Champagne selling really well in Greece! Somebody is celebrating, but who? Intriguing…— Lia Ghilardi (@noemaresearch) June 26, 2015
Meanwhile, on the fringes of the European Union Summit in France, and a day after Eurozone ministers failed to reach a cash-for-reform deal, trilateral talks are being held between German Chancellor Angela Merkel, French President Francois Hollande and Greek Prime Minister Alexis Tsipras.
However, it's suggested Tsipras doesn't — or won't — understand the lenders' insistence that further austerity measures must be imposed on the country.
A statement from the offices of the French delegation at the European Council said: "Alexis Tsipras informed the two leaders about the Greek proposal and emphasized that the Greek side did not understand why creditors were insisting on such hard measures," adding that, "negotiations will continue after the summit is concluded."

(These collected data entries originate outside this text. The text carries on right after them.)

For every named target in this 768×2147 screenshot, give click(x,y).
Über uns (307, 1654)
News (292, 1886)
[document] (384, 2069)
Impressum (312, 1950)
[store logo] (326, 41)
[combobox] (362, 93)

According to the Greek press, the IMF has rejected some of the measures to increase social security contributions, calling for more spending cuts than tax increases. Greek Finance Minister, Yanis Varoufakis, told Irish media: "I am against increasing the corporate tax, but then again I am against raising the tax on hotels and against cutting the pensions of people who live below the poverty line.
"These issues are putting me and my government in an impossible position, having to make a bad choice among really hard, difficult bad choices."

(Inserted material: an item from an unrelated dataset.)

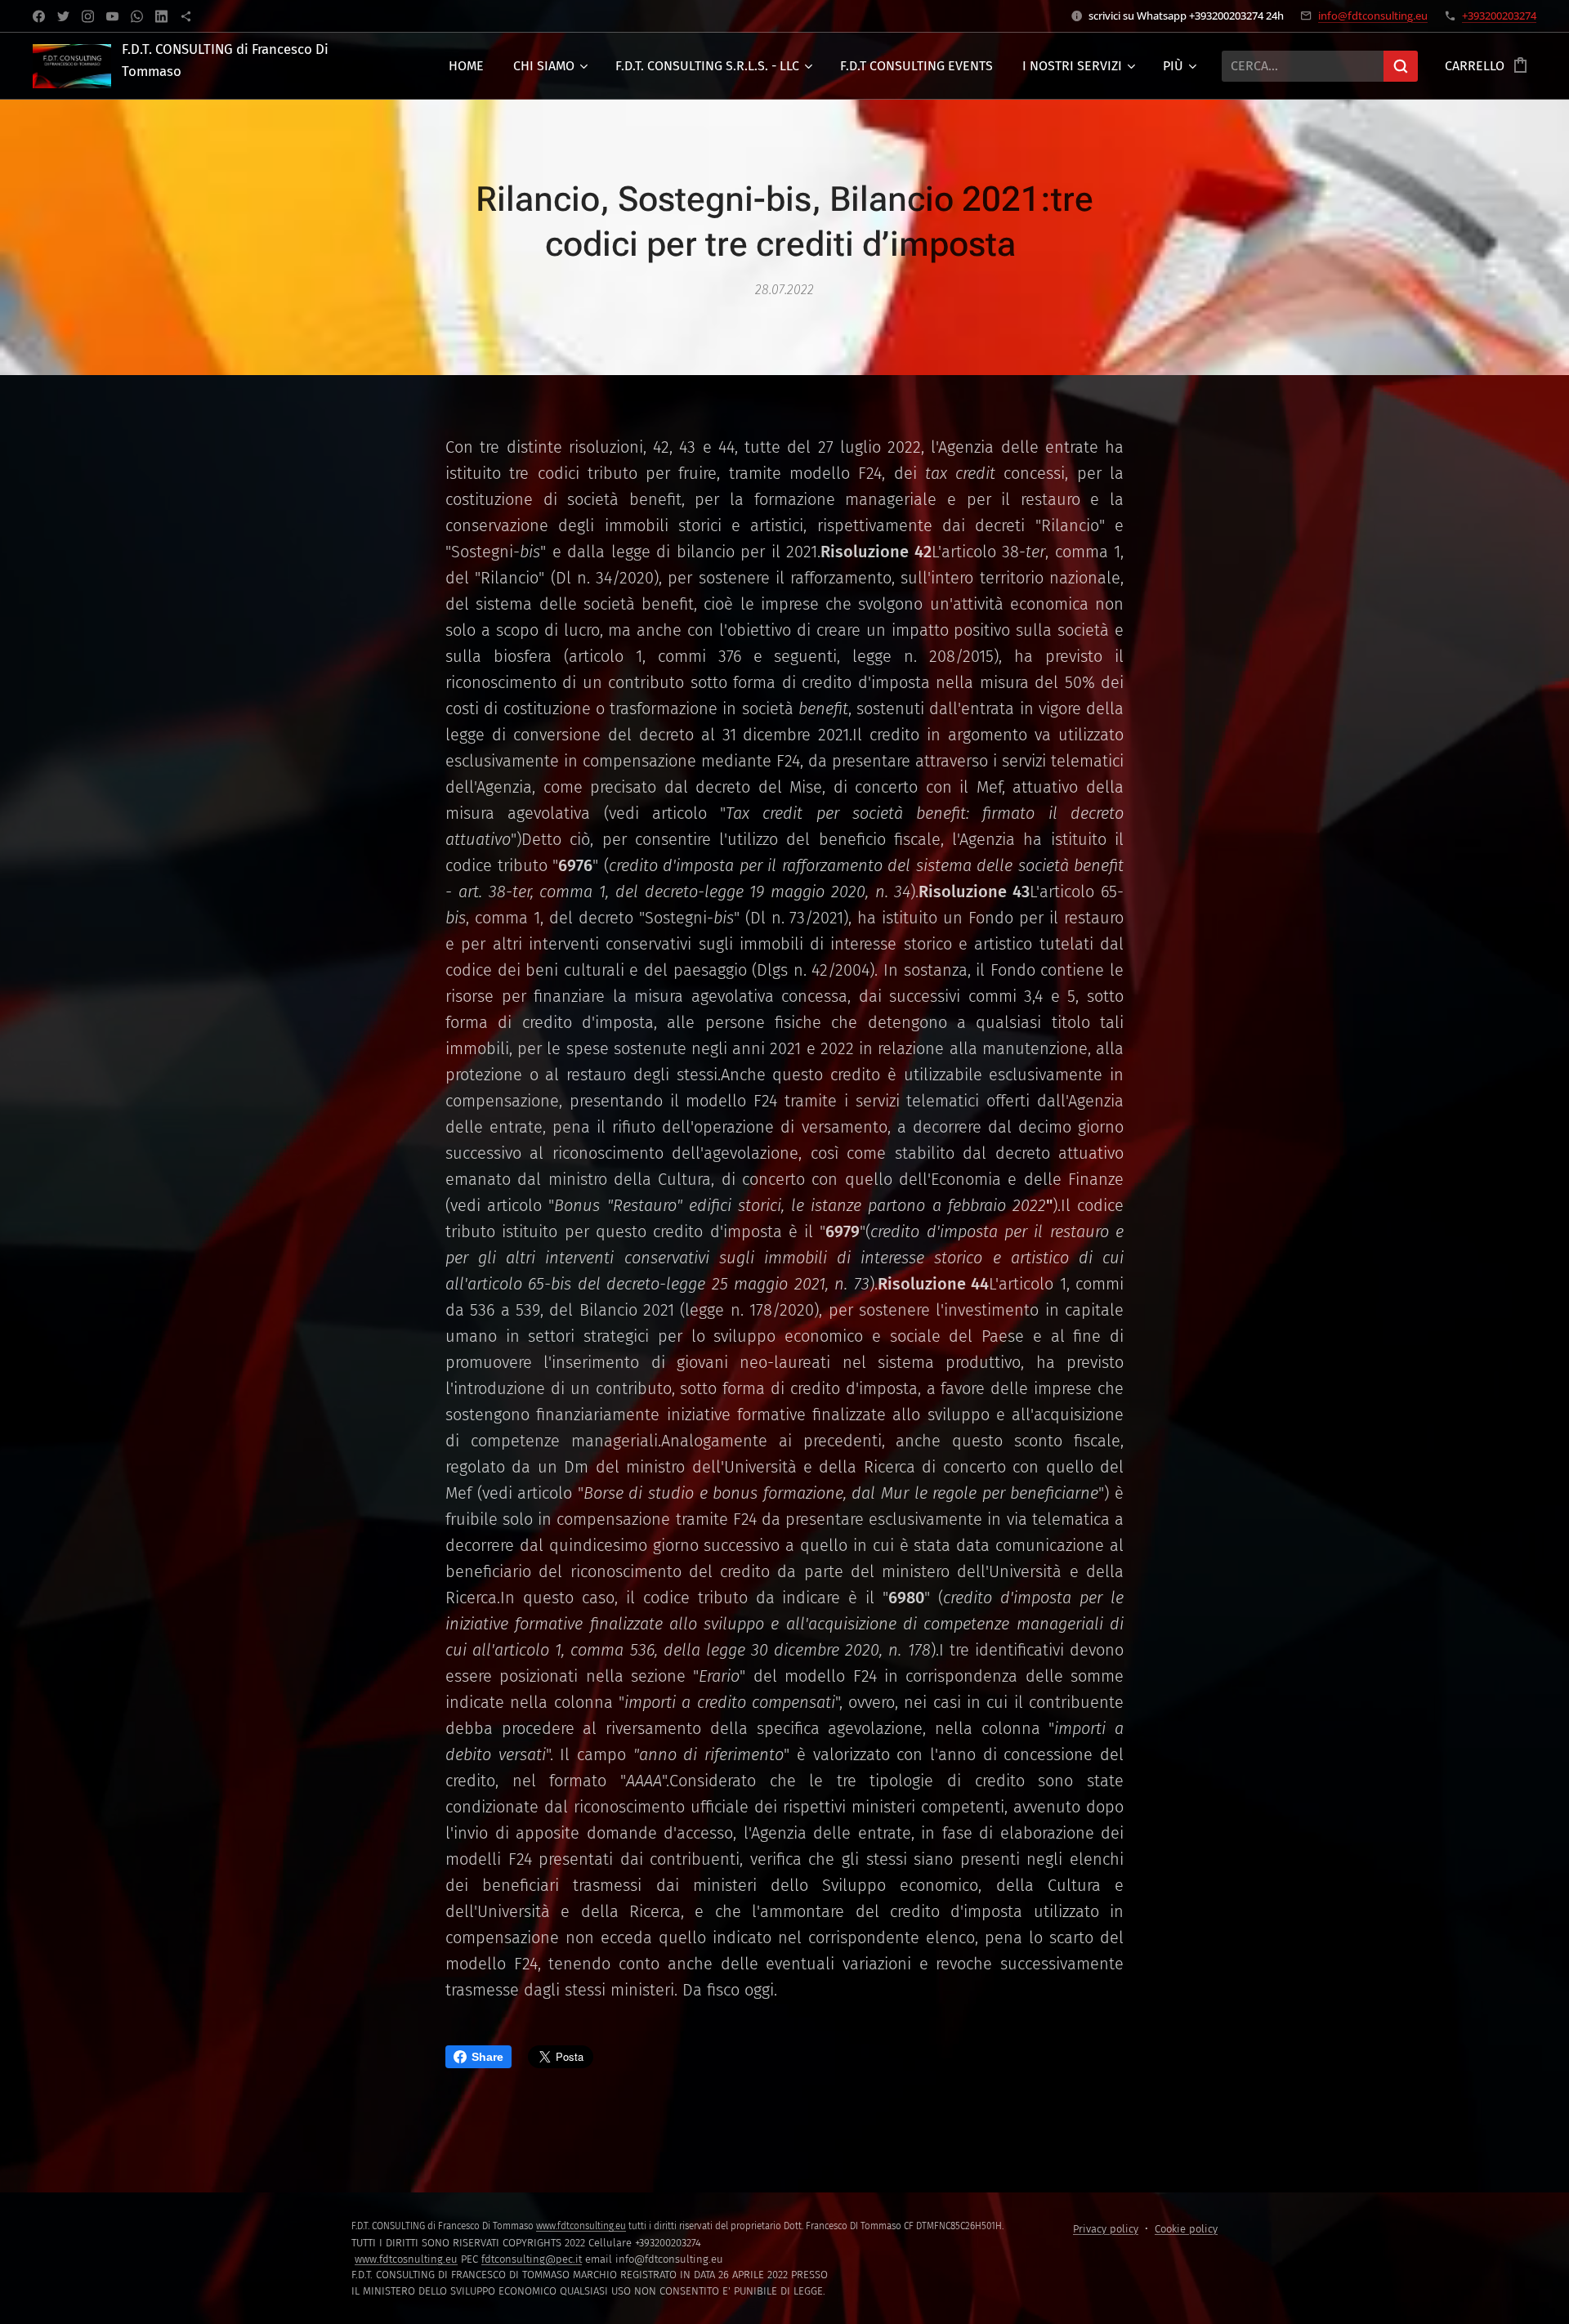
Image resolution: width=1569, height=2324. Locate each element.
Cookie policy (1186, 2229)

A note prepared for Eurozone finance ministers, offering a lifeline to Greece has emerged. It says the EU can help Greece repay its debt in the forthcoming months if the bailout program is extended by five months, to November.

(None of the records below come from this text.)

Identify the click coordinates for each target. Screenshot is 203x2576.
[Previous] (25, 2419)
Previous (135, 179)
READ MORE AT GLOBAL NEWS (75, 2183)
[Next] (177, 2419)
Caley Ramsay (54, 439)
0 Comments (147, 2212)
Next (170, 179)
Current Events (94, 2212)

Extend. Pretend. Repeat. Either global eco-system collapses from too much waste, or global economy collapses from too much debt. #Greece— Max Keiser (@maxkeiser) June 26, 2015
The note, reportedly puts the total available amount for Greece at $18.3 billion (€16.3 bn), made up from $12.2 (€10.9.bn), earmarked for Greek bank recapitalization and a $2.02 (€1.8 bn) tranche from the Eurozone bailout fund — and $4.03 billion (€3.6 bn) from profits made by the European Central Bank on its Greek bonds in 2014 and 2015. The note read:
"A five months extension (until end of November 2015) of the current program is feasible."
But despite sales of the fizzy stuff jumping by almost a fifth last year, making the economically creaking country the world's fastest growing market for champagne, if talks with the Troika to avoid bankruptcy remain deadlocked, popping corks at midnight on 30 June will be left only to the champagne coiffing tourists enjoying a Greek holiday.